La escalada como superación personal. Recuerdo mi primer y único contacto con un coach que en plena charla comentaba que a sus clientes les solía recomendar libros escritos por alpinistas y escaladores profesionales donde contaban sus experiencias personales en alguna difícil situación en la montaña, ya que eran un ejemplo claro de superación, un modo de exprimir al máximo el instinto de supervivencia. Pero hay algo que no tuvo en cuenta en este sentido práctico de la épica ajena, que bien podría servir para ejemplificar la última hazaña montañista que ha llegado a cines estos días, Everest. Me refiero a Werner Herzog y su sentido de la realidad. Saquemos el pañuelo para despedir a la heroicidad simplista.
Con Grito de piedra nos adentramos en una de sus sesgadas confirmaciones de ficción, comenzando con una puesta en escena del mismo director haciendo de lo que sabe (si no puede hablar durante horas, que al menos quede constancia de su mano) para dar paso a la solemne voz de Donald Sutherland, el narrador objetivo y pasivo de esta historia, un periodista deportivo dispuesto a lanzar el guante a dos polos opuestos para que se batan en duelo en la supuestamente inalcanzable cima de Cerro Torre en Patagonia.
Aunque pueda asemejarse a un ataque de superficialidad por parte de Herzog ante esa latente superación personal que citaba y queda siempre patente en este tipo de historias, lo cierto es que poco a poco perfila una serie de personajes totalmente “herzogianos” que asumen la verticalidad de esta misión de un modo tal vez previsible pero complementario.
La montaña en sí no es un objetivo para nadie, más bien parece un monumento a la hombría que cada quien debe afrontar a su propio ritmo. No hay lucha entre el hombre y la naturaleza, si no que se trata de un pulso entre el humano y su obcecada visión de la vida. Así tenemos al Adonis, un joven con ínfulas de acróbata que parece estar siempre jugando al ajedrez con la muerte. El tablero es real y electrónico, algo que parece gritar que no necesita un rival real para ser el vencedor en algo. También está el alpinista experimentado, el hombre que medita antes de actuar, convirtiendo esta expedición en una misión perdida antes de confirmar sus pasos. Su juego con la muerte es onírico, como nos demuestra la narración de un sueño que condiciona la exposición del director. También está el hombre sin dedos, que llega, literaliza el título de la película y se va. Simplemente un personaje imprescindible desde un primer momento.
Pronto la montaña no sólo pierde formato desobjetivizado, quedando relegada a la anécdota para dejar paso al individuo, en todo el sentido egoísta que conserva esta palabra. Saltando de un personaje a otro, sus caminos opuestos unidos por la presencia de una mujer (o su recuerdo) concluyen siempre en un mismo lugar, el reto.
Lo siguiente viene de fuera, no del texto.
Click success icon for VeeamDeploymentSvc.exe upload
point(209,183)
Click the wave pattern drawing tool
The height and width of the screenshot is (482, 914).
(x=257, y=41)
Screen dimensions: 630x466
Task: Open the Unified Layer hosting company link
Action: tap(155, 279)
A Herzog, para variar, no le importa la hazaña, le es mucho más fructífero seguir la historia del hombre y sus intrincadas perspectivas parciales de la vida. Es decir, todos locos. La premisa se convierte en excusa y el cierre en confirmación, todo tiene un porqué aunque el camino elegido para conseguirlo sea totalmente irreverente.
Es aquí donde se diferencia de la multitud, donde realmente gana enteros y consigue mitificar al “artista” con sus manías siempre presentes. No hay superación personal, si no pura obstinación “herzogiana” y un poco de enajenación transitoria.